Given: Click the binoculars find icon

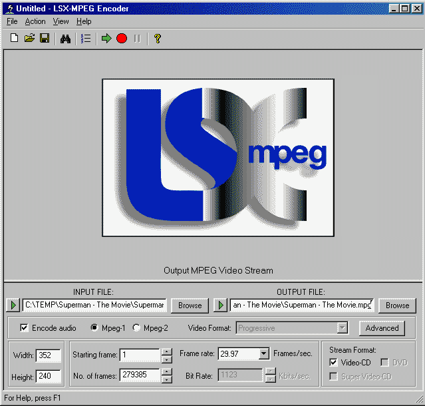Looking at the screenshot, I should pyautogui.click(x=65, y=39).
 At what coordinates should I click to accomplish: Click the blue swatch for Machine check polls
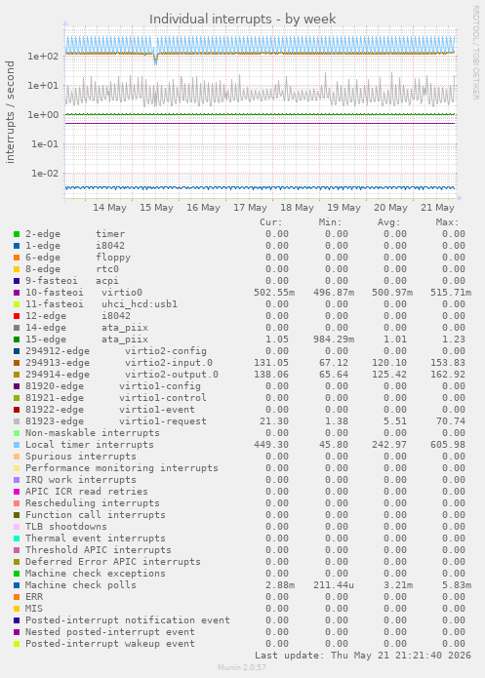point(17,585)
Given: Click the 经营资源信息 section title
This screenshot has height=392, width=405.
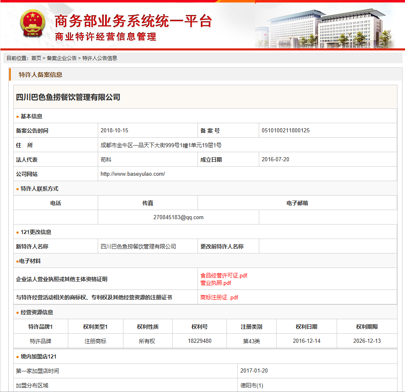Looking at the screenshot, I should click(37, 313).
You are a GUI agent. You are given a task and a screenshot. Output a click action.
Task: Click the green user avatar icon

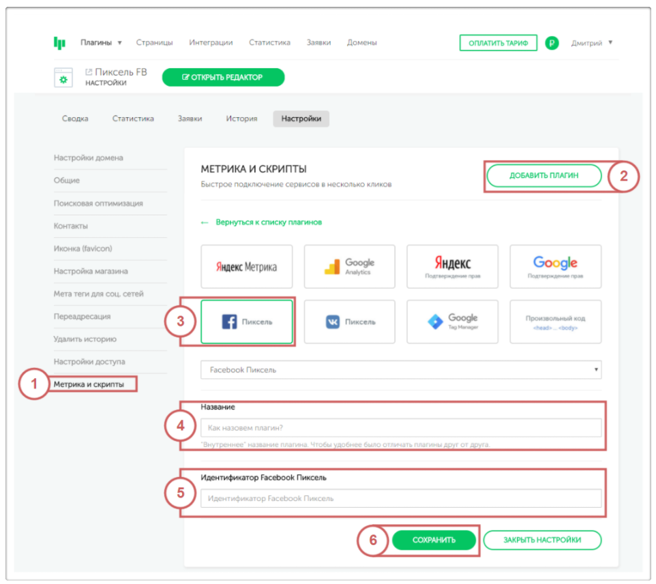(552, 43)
---
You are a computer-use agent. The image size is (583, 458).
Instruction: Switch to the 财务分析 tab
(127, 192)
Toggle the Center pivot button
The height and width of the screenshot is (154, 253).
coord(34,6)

▶ [EXERCISE]: Copy verbatim the material from the line with "You are a computer-use" to the line with "coord(34,6)".

▶ [WRITTEN ANSWER]:
You are a computer-use agent. The image size is (583, 458).
Instruction: Switch to the 财务分析 tab
(127, 192)
Toggle the Center pivot button
The height and width of the screenshot is (154, 253).
coord(34,6)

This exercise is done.